United States Messiaen, Des canyons aux étoiles…: Juho Pohjonen (piano), Laura Weiner (French horn), Ian Sullivan (xylorimba), Jared Soldiviero (glockenspiel), Ensemble ACJW, Robert Spano (Conductor), Zankel Hall at Carnegie Hall, New York, 19.3.2013 (SSM)
Andras Shiff recently talked about his synesthetic experience of associating colors with certain keys: C major is white, G major is green and B minor is black. Messiaen goes a step further, claiming that he “paints colors for those who see none.” What he is really saying is that he translates the colors of the world into music which can be “heard” as colors. Messiaen’s mystical world mixes and matches senses, and his music reflects this process. “Music,” Messiaen states “is a perpetual dialogue between space and time, sound and color…a dialogue which ends in a unification.” Listeners must suspend their normal way of listening to allow his unique sound-world to take over their own senses.
What better place to inspire a composer like Messiaen than Bryce Canyon and its natural marvels.
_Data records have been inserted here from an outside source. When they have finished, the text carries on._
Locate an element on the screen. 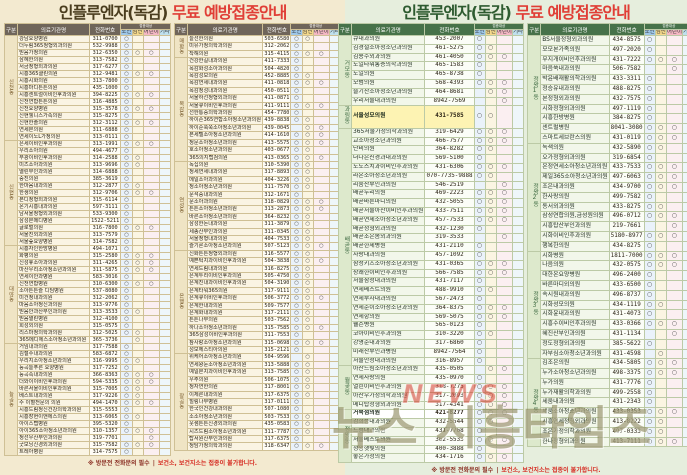  clinic-name: 365의지랩검의원 is located at coordinates (226, 158).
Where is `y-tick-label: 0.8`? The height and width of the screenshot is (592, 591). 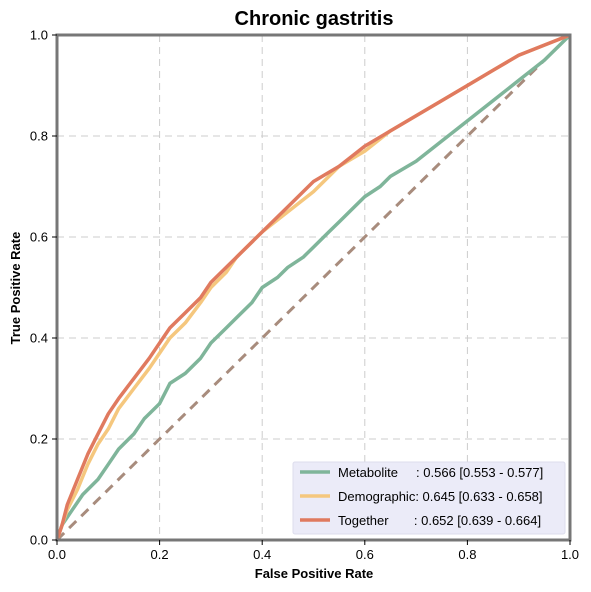
y-tick-label: 0.8 is located at coordinates (39, 136).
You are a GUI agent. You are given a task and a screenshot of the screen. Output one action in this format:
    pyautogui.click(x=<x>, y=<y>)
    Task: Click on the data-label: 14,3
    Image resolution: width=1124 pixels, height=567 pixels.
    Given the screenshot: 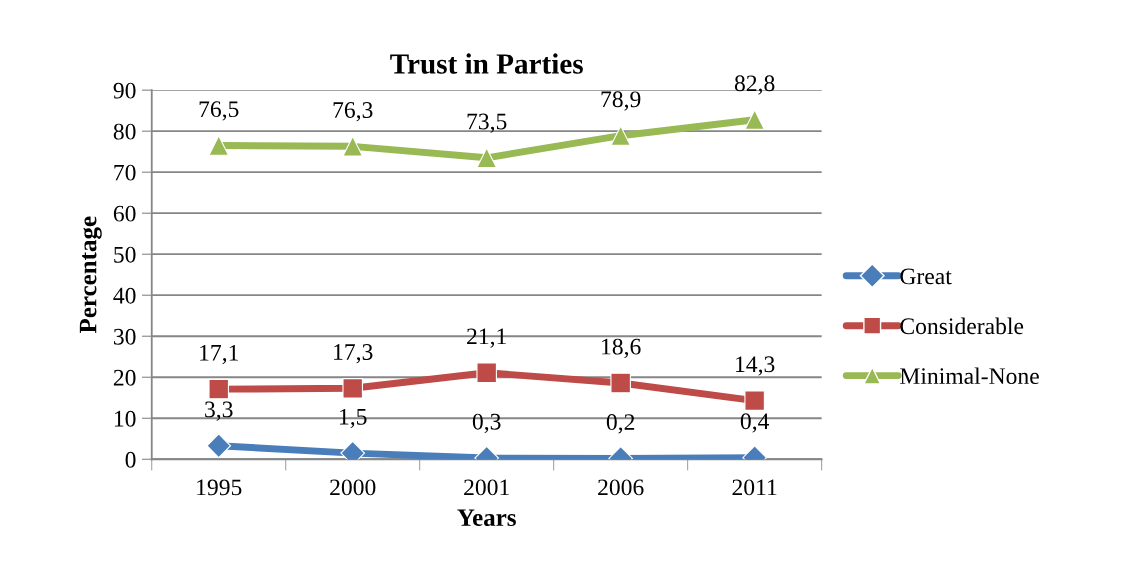 What is the action you would take?
    pyautogui.click(x=756, y=366)
    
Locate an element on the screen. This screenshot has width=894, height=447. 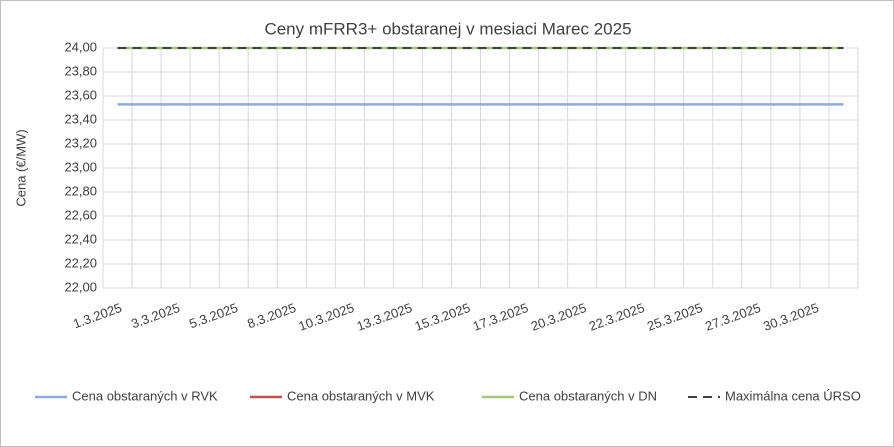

As Messiaen states, “I had to raise myself from the depths of the canyons to the beauty of the stars…I had only to keep going in the same direction to raise myself up to God.” One is so taken by the sheer beauty of Des canyons that when the composer scores a traditional grand swelling crescendo in the coda to “Bryce Canyon et les rochers rouge-orange” we forget how far outside the tonal world we have been.
An ornithologist, Messiaen was particularly interested in incorporating bird calls into his music, and four of the twelve movements of Des canyons feature bird songs. Here and in other works such as the Catalogued’oiseaux and Petites esquisses d’oiseaux, he often reserves the solo piano as the imitative instrument. But these are not simply imitations of bird songs. There is always something else going on, whether it’s a clash of orchestral sections or chords that as Messiaen states are needed after each note “to reproduce the timbre.”
Messiaen employed a variety of methods to convey the visual world, and he was not above using clichéd techniques to convincingly legitimize the movements’ titles. In the opening movement, “Le désert,” a wind machine produces the whooshing sounds associated with desert winds, along with his own invention, the geophone, whose pebbles shaken across a drum-like surface sound like shifting sands. Yet, if this were all, his composition would be nothing but a demonstration of what bad program music is. Beyond his imitation of natural sounds are the mystical connections that serve as the work’s integumentary system: bells lightly touched, riffs from the glockenspiel, tremolos from the strings, arpeggios from the piano. Everything glitters and shimmers. This primal “music of the spheres” slithers and squelches. It provides what a philosopher would call the ontological being of beings.
There is some spectacularly difficult music in this score, but the Ensemble ACJW overcame all of the technical issues. It was clear that every member of the orchestra, under the able hands of Robert Spano, was committed to the performance. Laura Weiner not only played her French horn exquisitely, she did so without a score in front of her. Elsewhere, I have spoken of my admiration for the pianist Juho Pohjonen and his performance here only adds to my list of encomiums. The percussionists take a major role, and Ian Sullivan and Jared Soldiviero, on the xylorimba (an extended xylophone) and the glockenspiel respectively, played with awesome virtuosity.